■ PROBLEM TO SOLVE: Each of the records must appear again, exactly as it was written.

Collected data
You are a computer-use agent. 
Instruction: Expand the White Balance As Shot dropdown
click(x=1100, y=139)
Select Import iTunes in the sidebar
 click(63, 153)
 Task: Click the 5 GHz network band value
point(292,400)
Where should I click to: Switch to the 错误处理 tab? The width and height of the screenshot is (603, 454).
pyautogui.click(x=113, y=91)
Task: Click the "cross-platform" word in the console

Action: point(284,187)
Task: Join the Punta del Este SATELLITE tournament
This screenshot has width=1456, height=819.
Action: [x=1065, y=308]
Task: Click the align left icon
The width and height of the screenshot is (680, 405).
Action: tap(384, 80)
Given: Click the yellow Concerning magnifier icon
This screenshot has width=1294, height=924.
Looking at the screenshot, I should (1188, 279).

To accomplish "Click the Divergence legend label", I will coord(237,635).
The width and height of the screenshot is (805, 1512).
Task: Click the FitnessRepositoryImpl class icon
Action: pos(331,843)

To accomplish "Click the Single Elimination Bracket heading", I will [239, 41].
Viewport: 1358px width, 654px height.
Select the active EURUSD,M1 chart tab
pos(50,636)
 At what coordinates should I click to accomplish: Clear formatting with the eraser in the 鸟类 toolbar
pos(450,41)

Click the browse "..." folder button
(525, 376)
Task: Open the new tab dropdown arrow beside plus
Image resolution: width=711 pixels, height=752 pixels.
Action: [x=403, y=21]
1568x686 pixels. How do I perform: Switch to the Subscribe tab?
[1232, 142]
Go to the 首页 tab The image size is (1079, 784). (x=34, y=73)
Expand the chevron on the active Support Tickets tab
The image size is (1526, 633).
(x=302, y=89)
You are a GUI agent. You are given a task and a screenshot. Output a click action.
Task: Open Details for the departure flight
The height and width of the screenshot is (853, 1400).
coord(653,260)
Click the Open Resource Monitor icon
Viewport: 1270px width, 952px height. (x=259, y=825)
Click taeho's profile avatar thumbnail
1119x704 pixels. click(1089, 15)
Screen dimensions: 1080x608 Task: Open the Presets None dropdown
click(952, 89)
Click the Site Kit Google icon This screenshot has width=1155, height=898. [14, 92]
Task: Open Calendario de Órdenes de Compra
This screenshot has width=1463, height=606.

■ FINAL ANSWER:
You are a computer-use agent. 
Instruction: Expand the White Balance As Shot dropdown
click(x=1100, y=139)
Select Import iTunes in the sidebar
 click(63, 153)
 Task: Click the 5 GHz network band value
point(292,400)
Where should I click to: Switch to the 错误处理 tab? The width and height of the screenshot is (603, 454).
pyautogui.click(x=113, y=91)
Task: Click the "cross-platform" word in the console

Action: point(284,187)
Task: Join the Punta del Este SATELLITE tournament
This screenshot has width=1456, height=819.
Action: [x=1065, y=308]
Task: Click the align left icon
The width and height of the screenshot is (680, 405).
Action: tap(384, 80)
Given: Click the yellow Concerning magnifier icon
This screenshot has width=1294, height=924.
Looking at the screenshot, I should (1188, 279).

To accomplish "Click the Divergence legend label", I will coord(237,635).
The width and height of the screenshot is (805, 1512).
Task: Click the FitnessRepositoryImpl class icon
Action: pos(331,843)

To accomplish "Click the Single Elimination Bracket heading", I will [239, 41].
Viewport: 1358px width, 654px height.
Select the active EURUSD,M1 chart tab
pos(50,636)
 At what coordinates should I click to accomplish: Clear formatting with the eraser in the 鸟类 toolbar
pos(450,41)

Click the browse "..." folder button
(525, 376)
Task: Open the new tab dropdown arrow beside plus
Image resolution: width=711 pixels, height=752 pixels.
Action: [x=403, y=21]
1568x686 pixels. How do I perform: Switch to the Subscribe tab?
[1232, 142]
Go to the 首页 tab The image size is (1079, 784). (x=34, y=73)
Expand the chevron on the active Support Tickets tab
The image size is (1526, 633).
(x=302, y=89)
You are a GUI agent. You are given a task and a screenshot. Output a click action.
Task: Open Details for the departure flight
The height and width of the screenshot is (853, 1400).
coord(653,260)
Click the Open Resource Monitor icon
Viewport: 1270px width, 952px height. (x=259, y=825)
Click taeho's profile avatar thumbnail
1119x704 pixels. click(1089, 15)
Screen dimensions: 1080x608 Task: Open the Presets None dropdown
click(952, 89)
Click the Site Kit Google icon This screenshot has width=1155, height=898. [14, 92]
Task: Open Calendario de Órdenes de Compra
This screenshot has width=1463, height=606.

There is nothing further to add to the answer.